Construir comunidade e relacionamentos pode ser o objeto do nosso trabalho, como no caso de líderes comunitários, pessoas que trabalham com jovens, assistentes sociais, organizadores de eventos, profissionais de mídia social, pais e familiares e muitos outros. Mas estes também podem ser elementos do nosso trabalho, seja qual for a nossa ocupação. Quando damos boas-vindas e ajudamos novos trabalhadores, perguntamos e ouvimos os outros falarem sobre assuntos importantes, estamos dispostos a conhecer alguém pessoalmente, enviamos uma nota de encorajamento, compartilhamos uma foto memorável, levamos boa comida para compartilhar, incluímos alguém em uma conversa ou uma infinidade de outros atos de camaradagem, estamos cumprindo esses dois propósitos do trabalho, dia após dia.

Finalmente, o trabalho piedoso promove a boa vida.

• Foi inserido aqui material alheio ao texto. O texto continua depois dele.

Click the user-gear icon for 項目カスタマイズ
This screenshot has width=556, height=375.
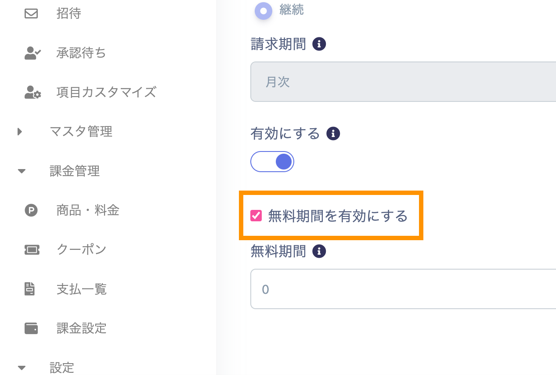tap(32, 92)

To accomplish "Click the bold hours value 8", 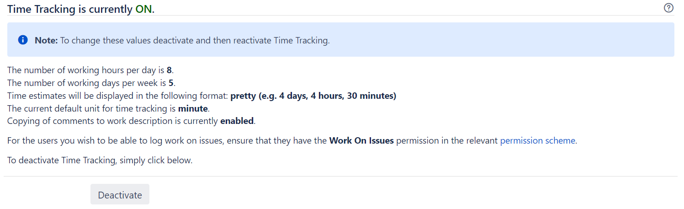I will 169,70.
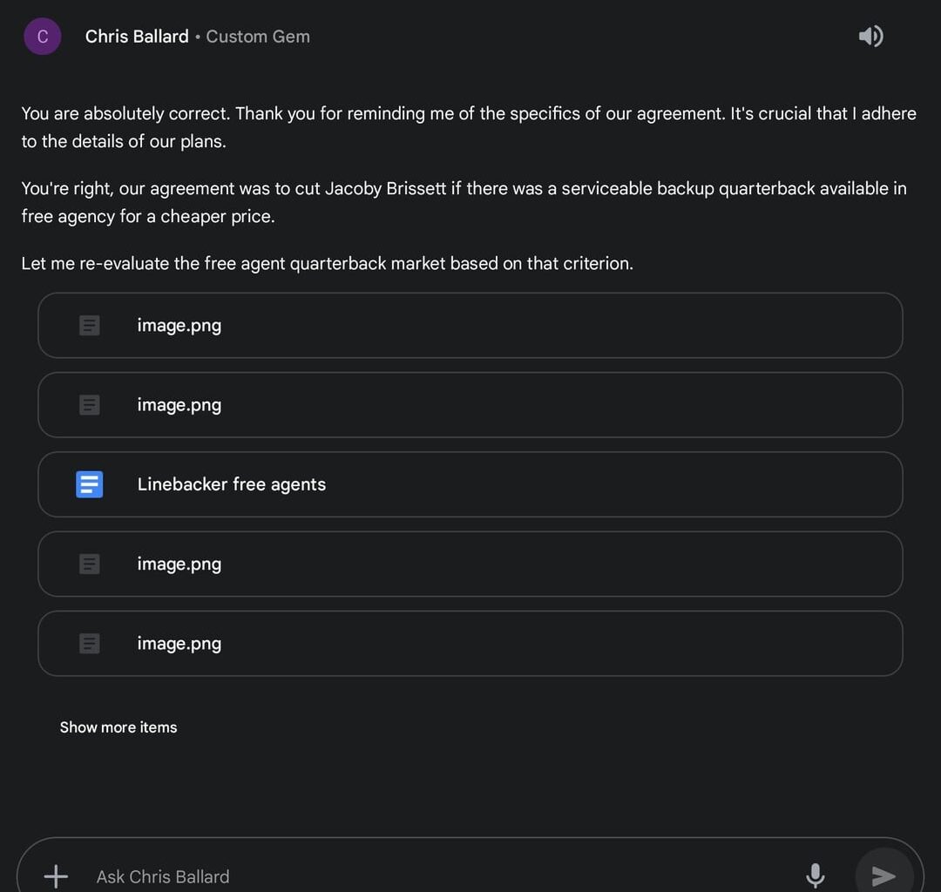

Deus guiou seu povo para fora do Egito, a fim de fazê-los entrar na terra prometida, onde eles poderiam se estabelecer, viver e se desenvolver. No entanto, o que Israel experimentou lá foi muito menos do que o ideal de Deus. Da mesma forma, o que os cristãos experimentam no mundo também não é o ideal. A promessa de entrar no descanso de Deus ainda está em aberto (Hb 4.1). Ainda esperamos por um novo céu e uma nova terra. Mas muitas das leis da aliança que Deus deu por meio de Moisés têm a ver com o tratamento ético mútuo. É vital, então, que a bênção de Deus seja operada na maneira como vivemos e trabalhamos uns com os outros. Visto do lado negativo, como podemos razoavelmente esperar que todas as famílias da terra experimentem a bênção de Deus por meio de nós (o povo de Abraão, por meio da fé em Cristo), se nós mesmos ignoramos as instruções de Deus sobre como viver e fazer nosso trabalho? Como Christopher Wright observou: “O povo de Deus, em ambos os testamentos, é chamado para ser uma luz para as nações. Mas não pode haver luz para as nações se ela já não estiver brilhando na vida transformada de um povo santo”. [5] Assim, fica claro que o tipo de “vida boa” em vista aqui não tem nada a ver com uma prosperidade egoísta ou um consumo desenfreado, pois abrange o amplo espectro da vida como Deus espera que seja: cheia de amor, justiça e misericórdia.